Selected excerpt:
Start of Block
Central Oregon's Crooked River has all the trappings of a flyfishing utopia, complete with a rugged Wild and Scenic stretch that back in 2013 held as many as 4,000 redband rainbows per kilometer. As of today, however, its booming trout population has gone bust. Biologists are also saying 'goodbye' to its once prolific whities. 

As stated in a new report from Oregon Department of Fish and Wildlife, in just one year the estimated density of Crooked River redband trout dropped 87 percent to just 185 fish per km in 2016—the lowest ever recorded—in the stream’s most productive section from Bowman Dam downstream toward Prineville.

Authors of the report link the Crooked's native fish collapse to a couple of obvious (and, yep, preventable) factors: winter river flows reduced to a trickle, coupled with a gas bubble disease caused by the total dissolved gas produced at the BLM-operated Bowman Dam. Moreover, a low winter discharge of 35 cubic feet per second for 50 days, a high spring discharge greater than 600 cfs for 44 days, and freezing temperatures during the low flows, plus a high level of dissolved nitrogen during the high flows, helped trigger the massive die-off.
End of Block
Input data:
Start of Block
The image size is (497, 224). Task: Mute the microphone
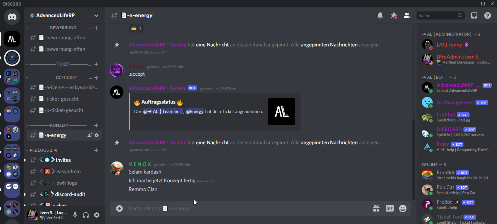[75, 215]
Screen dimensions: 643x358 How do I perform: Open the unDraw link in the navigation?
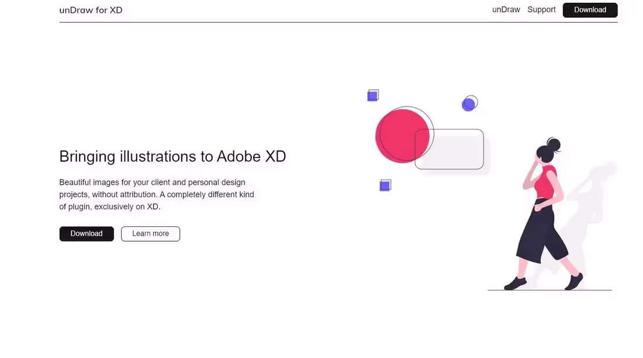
End of Block
Work request 1: Translate this sentence from the Crooked River article into Spanish: "As of today, however, its booming trout population has gone bust."
Work request 2: Reproduce everything from "Central Oregon's Crooked" down to "downstream toward Prineville." in the Crooked River article, word for word.

Response box 1: Sin embargo, a día de hoy, su próspera población de truchas se ha desplomado.

Response box 2:
Central Oregon's Crooked River has all the trappings of a flyfishing utopia, complete with a rugged Wild and Scenic stretch that back in 2013 held as many as 4,000 redband rainbows per kilometer. As of today, however, its booming trout population has gone bust. Biologists are also saying 'goodbye' to its once prolific whities. 

As stated in a new report from Oregon Department of Fish and Wildlife, in just one year the estimated density of Crooked River redband trout dropped 87 percent to just 185 fish per km in 2016—the lowest ever recorded—in the stream’s most productive section from Bowman Dam downstream toward Prineville.